The crowd was even more interesting; the diverse mix included many college-aged kids along with a smattering of folks from all other age groups. What struck me as I swayed to the thumping beat of the well-tuned band was the interaction of my concert going mates. The predominantly white audience interacted with their black peers as if color did not matter.
Music, the bridge between people of all races, turned the venue into a true melting pot of sweaty vibrating people; DNA was intermingled and conjoined in various ways as the beat bounced off people, in a big pinball game of sound.
As the Funkadelics moved from song to song, I was taken by the fact here was a group of young people worship a 71 year-old black man and his entourage of mostly black folk band. They screamed, hollered, and danced to the tunes of one of the most diverse genres of music. Their adulation was met by tremendous music and love from the grateful cast of characters as they ran through their repertoire of music for a two hour nonstop show.
The evening reminded me of how America is changing and, from my viewpoint, for the better. Just like the Funkadelics combined different genres of American music to form a new rich vibrant diverse sound, America is once again coming to the same understanding of melding all into one.
America, a nation built on the backs of immigrants from all countries, is again on the brink of another explosion of saturation of color — and as more and more immigrants seek the safety, employment and freedom the complexion and attitude of many people are morphing into a world view and less nationalistic view of America.

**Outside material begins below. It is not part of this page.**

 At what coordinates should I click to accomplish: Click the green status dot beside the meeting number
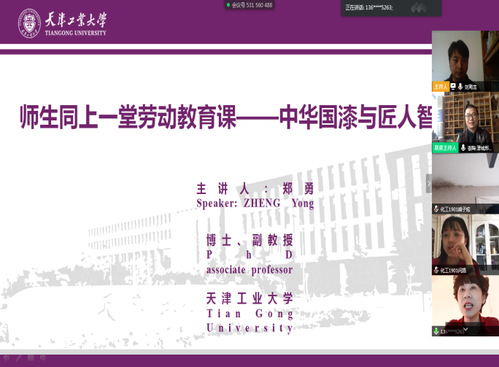tap(228, 5)
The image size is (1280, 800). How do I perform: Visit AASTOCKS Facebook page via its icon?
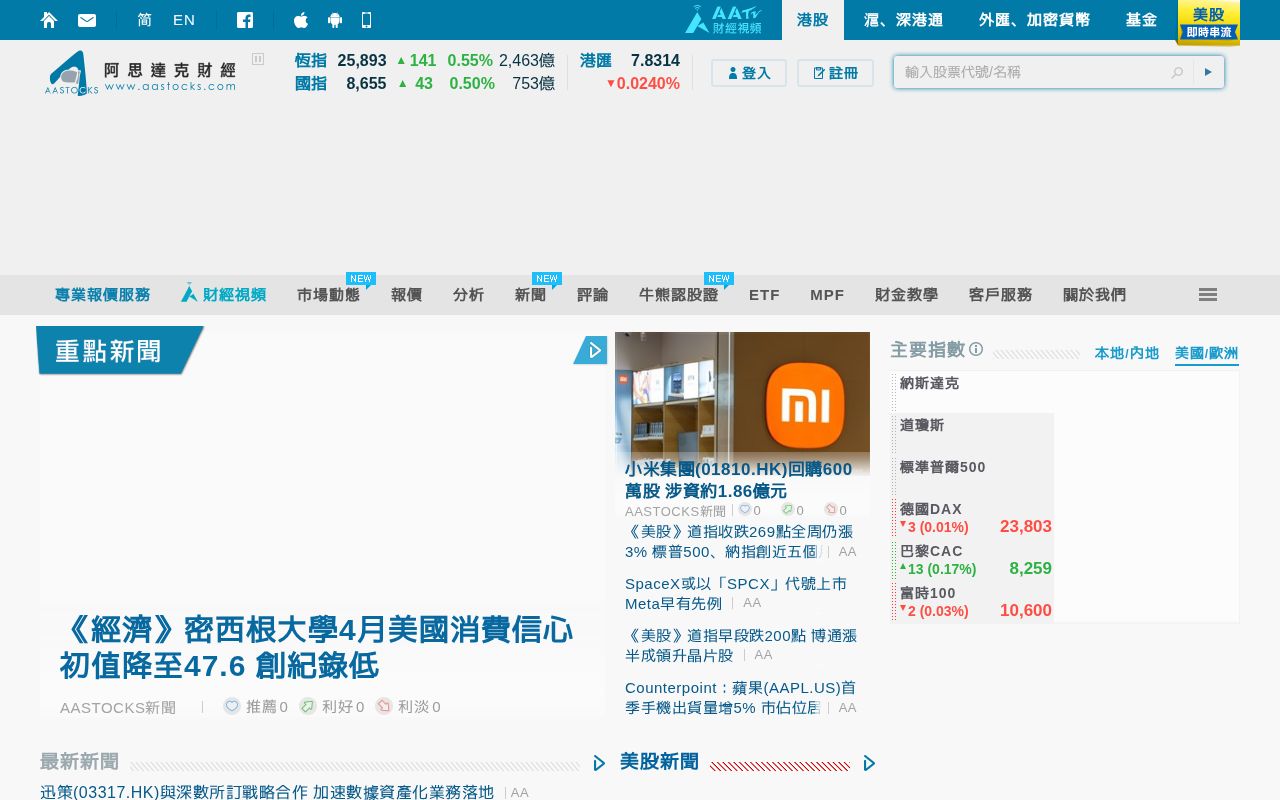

This change in the complexion of the American people has been happening since the beginning of the country. Thousand of immigrant Italian, German and Irish at first stayed in their own ghettos, only intermingling with each other when there was a reason to interact with the other newly arriving immigrants; the Civil War, WWI and WWII were some of the events that brought Americans of all colors and national background together and showed many who may have had prejudices against a group of people they were just like other Americans looking for the same rights, freedoms and privileges.
Irish girls began bringing home boys of different ethnic descent and soon the homogenization of America was taking hold. The same is happening now as black, brown and yellow-skinned immigrants intermingle with each other, and with the intermingled population a greater diverse population is taking hold, transforming America into a rainbow of multiplicity.
This new multicultural experiment in social interaction is the reason for the fear in some who believe America was founded for white people, by white people and only white people are considered worthy of the status of citizen. This is the same philosophy that has led to voter suppression laws in more than half of the 50 states in the form of voter ID laws enacted by states legislatures for one purpose and one purpose only – to intimidate and reduce the number of people of color from voting in the coming Presidential election.
Will the forces of obstructionism and racism win out over the ever-growing rainbow we call the American experience? Or like the Funkadelics show, will America’s population whirl into a colorblind conglomerate in the seas of change? Only time will tell — but if the youth of America are anything like the crowd at the show one thing is for certain: as more people interact in the homogenizing of America there will be a greater chance for harmony and cohesion.